On Dec. 28, Karis signed a decision to pardon 34-year-old Rainis Kilk, reducing his 15-year prison sentence to nine years. Kilk's sentence started on March 25, 2015, when he was arrested in the UK. Thus, with the presidential pardon decision, his prison sentence will end at the end of March.
The president's office did not comment much on the president's pardon decision.
"An act of pardon is the president's discretionary decision and an act of mercy," Indrek Treufeldt, the president's public relations adviser, said.
On Nov. 30, 2015, the Leeds Crown Court convicted Rainis Kilk and his accomplices Alar Kaljurand and Taimar Uibopuu of jewel robberies committed in the UK. Kaljurand and Kilk were sentenced to 18 years in prison and Uibopuu to 15 years by the court's decision.
The robberies took place on Feb. 25, 2015 at a jewelry store on Oxford Street in London and on March 24 of the same year at a jewelry store on Albion Street in Leeds.

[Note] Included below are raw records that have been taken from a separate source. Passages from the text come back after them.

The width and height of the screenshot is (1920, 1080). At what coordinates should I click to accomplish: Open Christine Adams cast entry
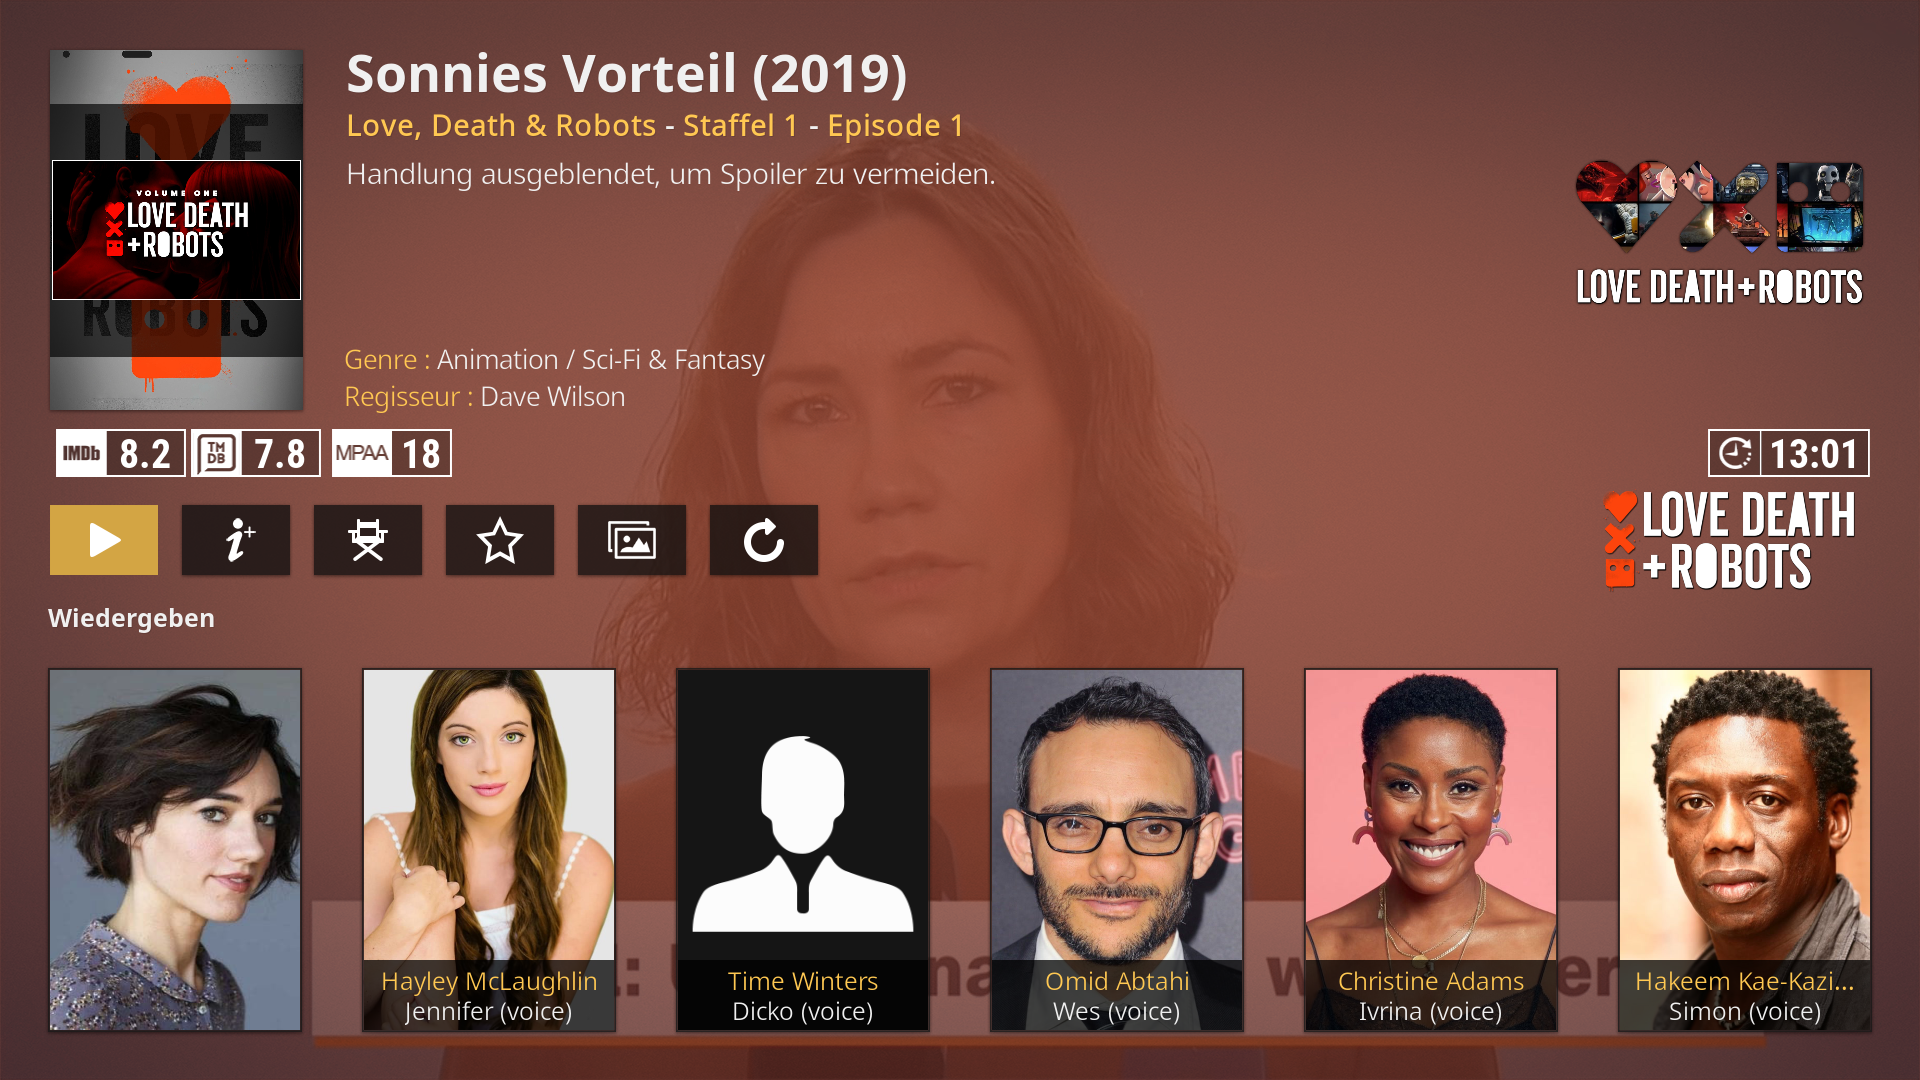[x=1431, y=850]
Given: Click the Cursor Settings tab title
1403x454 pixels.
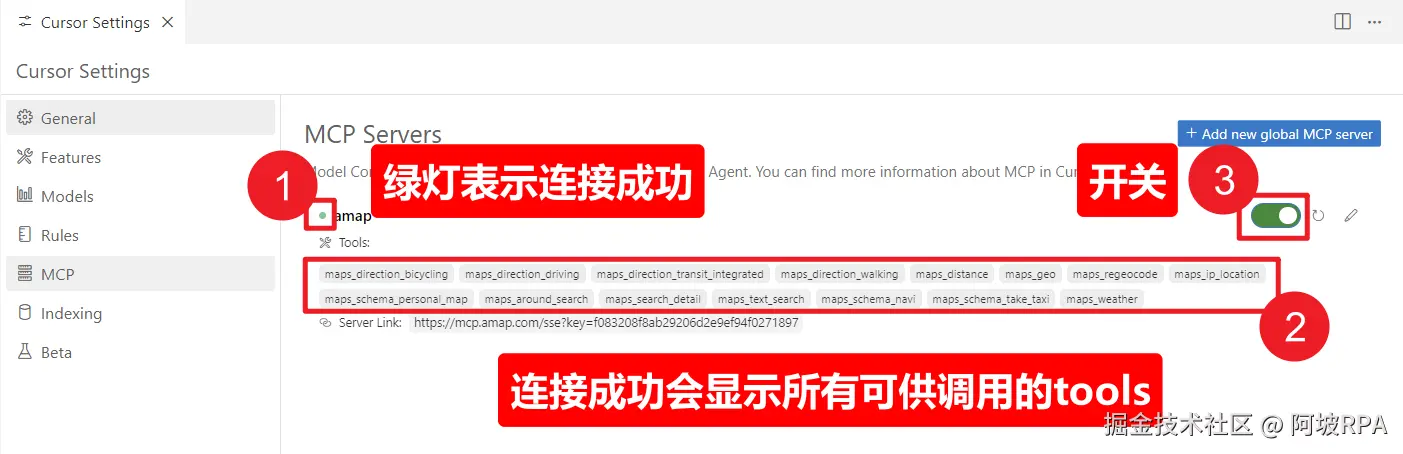Looking at the screenshot, I should click(x=95, y=22).
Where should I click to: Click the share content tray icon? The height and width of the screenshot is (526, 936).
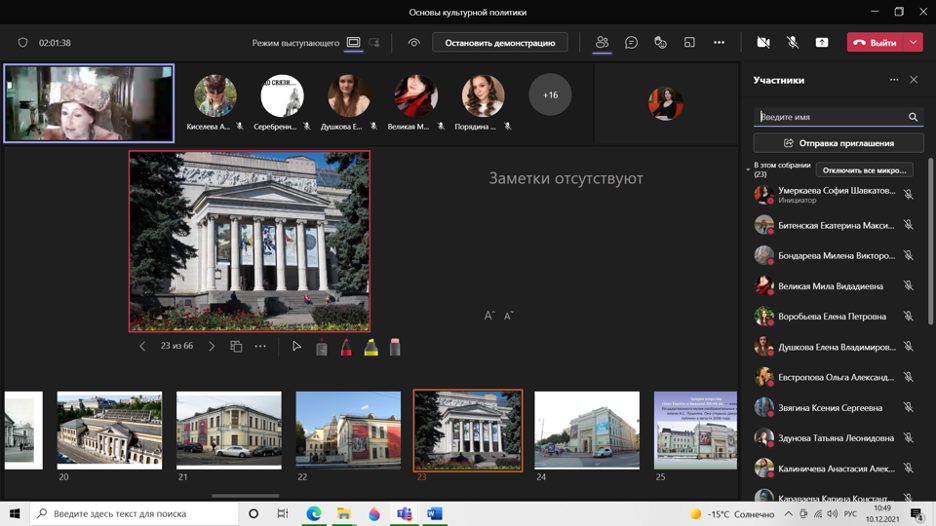[x=821, y=43]
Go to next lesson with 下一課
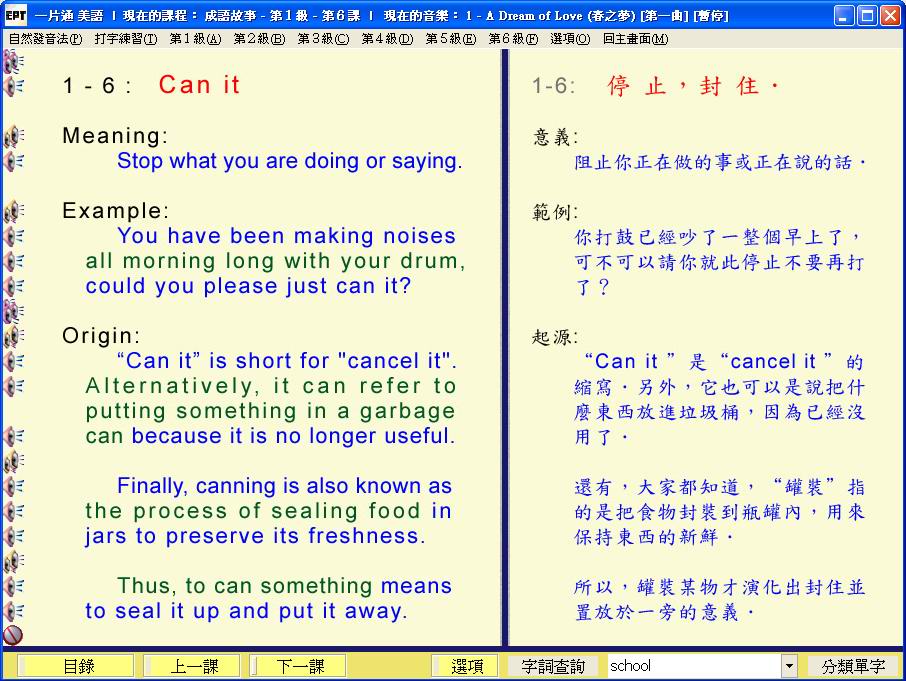Image resolution: width=906 pixels, height=681 pixels. click(x=298, y=666)
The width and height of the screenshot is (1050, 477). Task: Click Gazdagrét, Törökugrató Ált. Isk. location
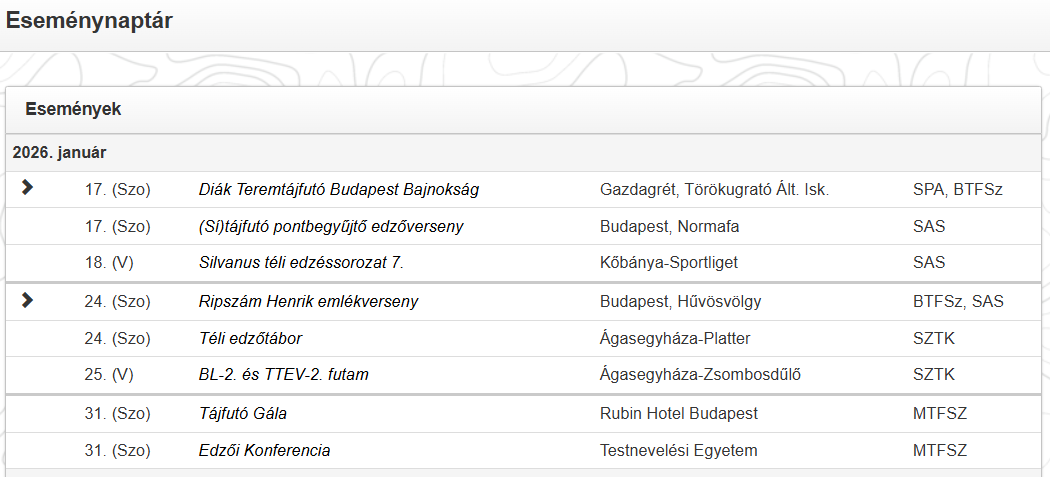pyautogui.click(x=714, y=189)
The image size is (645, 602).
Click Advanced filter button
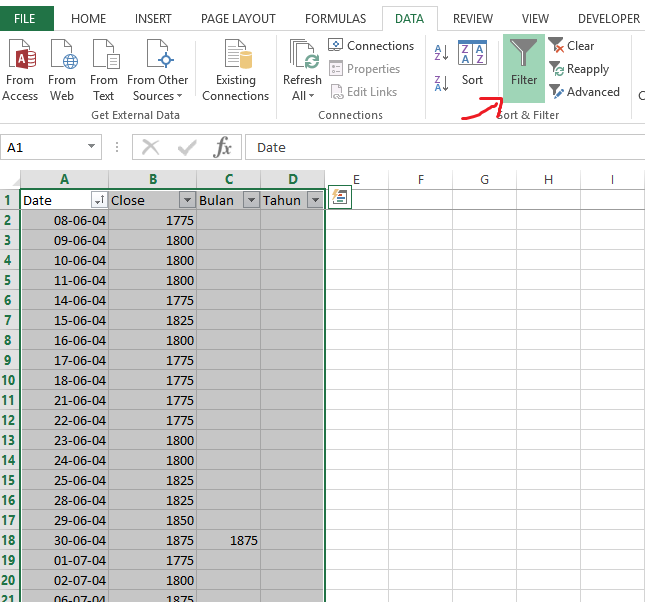pos(584,92)
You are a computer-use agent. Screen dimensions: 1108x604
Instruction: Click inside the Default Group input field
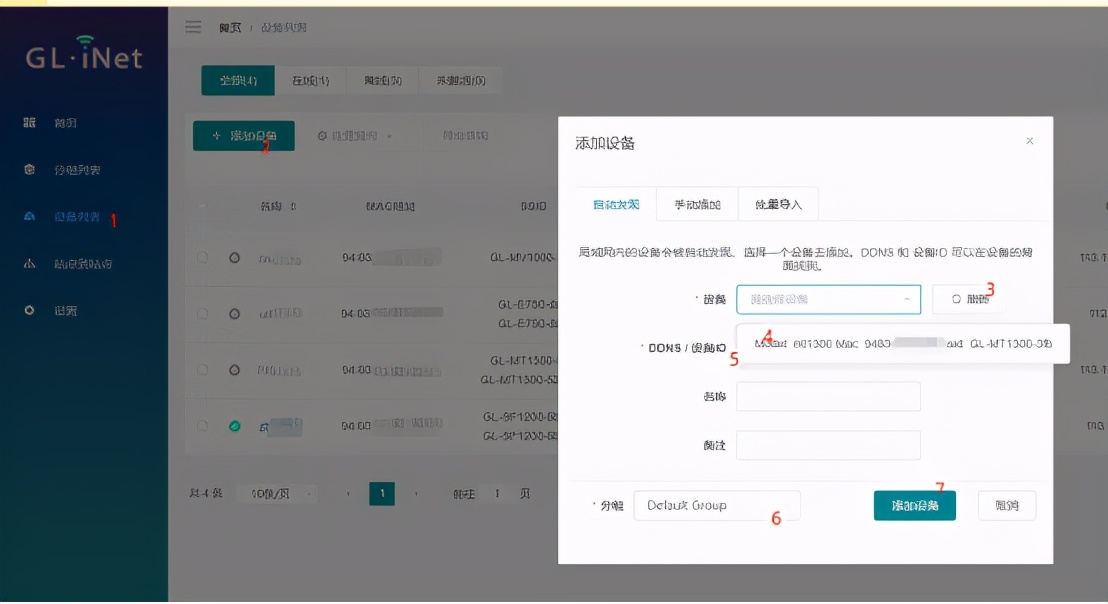(716, 505)
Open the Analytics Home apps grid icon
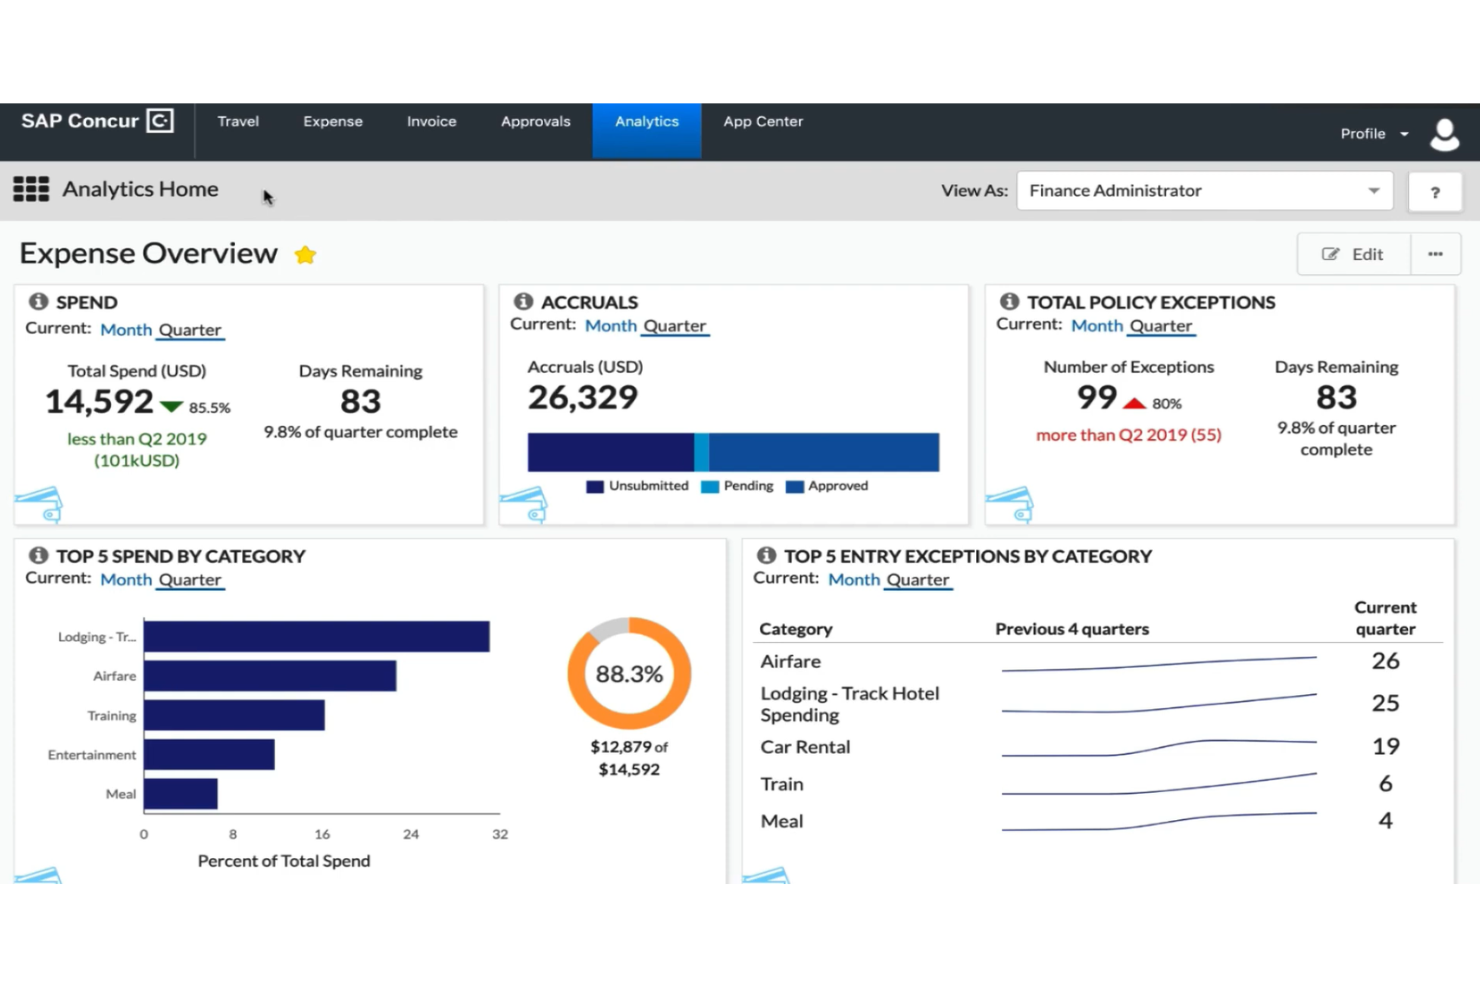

The trio were caught by the police after the robbery in Leeds. At a hearing at Leeds Crown Court, the prosecutor showed security camera footage of Kaljurand entering the Leeds jewelry store, pointing a gun at staff and forcing the security guard to back down. Then Kilk and Uibopuu entered the store, broke the display cases using hammers and took watches from the cases. In total, the robbers stole altogether 940,000 British pounds' worth of watches, which amounts to nearly 1.1 million euros.
The security guard of the store intervened in the robbers' activities and Kilk ended up getting into a fight with the guard. While fleeing the scene, random passers-by caught Uibopuu, tackled him on the street and handed him over to the police who arrived. Kaljurand and Kilk managed to escape from the scene. They went to Leeds railway station where they boarded a train to Manchester. The police caught Kaljurand and Kilk a day later, on March 25.
When the men were arrested, it turned out that the weapon with which the robber threatened the store employees was an air pistol.
The second robbery episode took place on Feb. 25 on Oxford Street in London, where two robbers took six Cartier watches worth 30,000 pounds, or nearly 35,000 euros, at gunpoint.
Rainis Kilk spent the first five years of his sentence in the UK, but in the fall of 2020, the British authorities decided to send him to Estonia to serve his sentence. In February 2021, the Harju County Court reduced the 18-year prison sentence given to Kilk in the UK by three years to 15 years, as this sentence is the longest prison term that can be handed out for robbery according to the Estonian Penal Code.
On Dec. 28, President Alar Karis reviewed the pardon requests of 16 other convicts, but decided not to grant their requests.